Task input:
════════════════════
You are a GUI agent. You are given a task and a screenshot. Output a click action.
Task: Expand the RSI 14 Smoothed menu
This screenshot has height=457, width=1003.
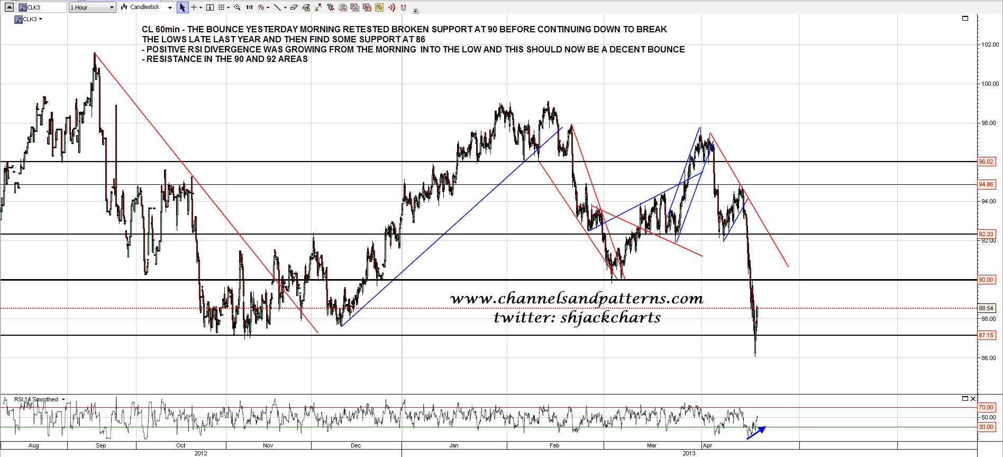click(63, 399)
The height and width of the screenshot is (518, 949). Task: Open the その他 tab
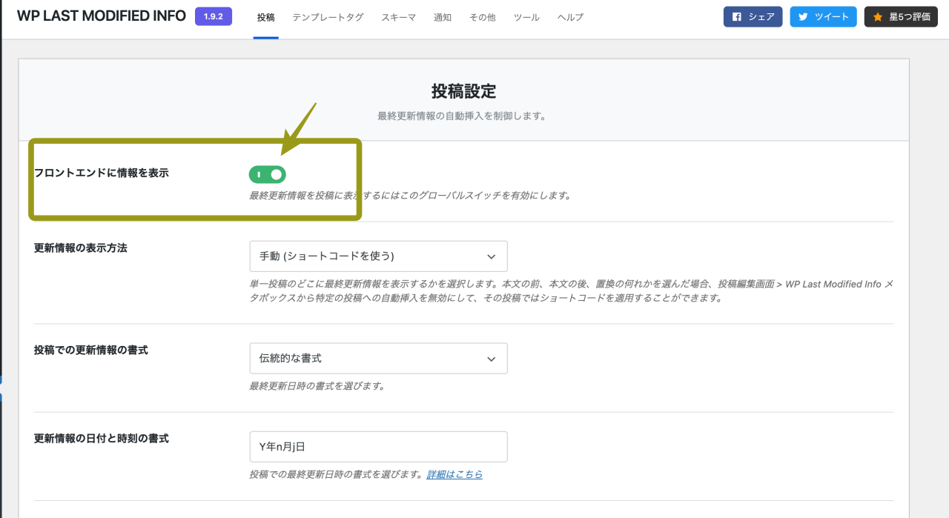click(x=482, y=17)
════════════════════
Goal of the exercise:
Please output every line of the records above as a JSON list of strings, one string per line, skipping blank lines and leaving the pictures out.

Solution to this exercise:
[
  "You are a GUI agent. You are given a task and a screenshot. Output a click action.",
  "Task: Expand the RSI 14 Smoothed menu",
  "This screenshot has height=457, width=1003.",
  "click(63, 399)",
  "The height and width of the screenshot is (518, 949). Task: Open the その他 tab",
  "click(x=482, y=17)"
]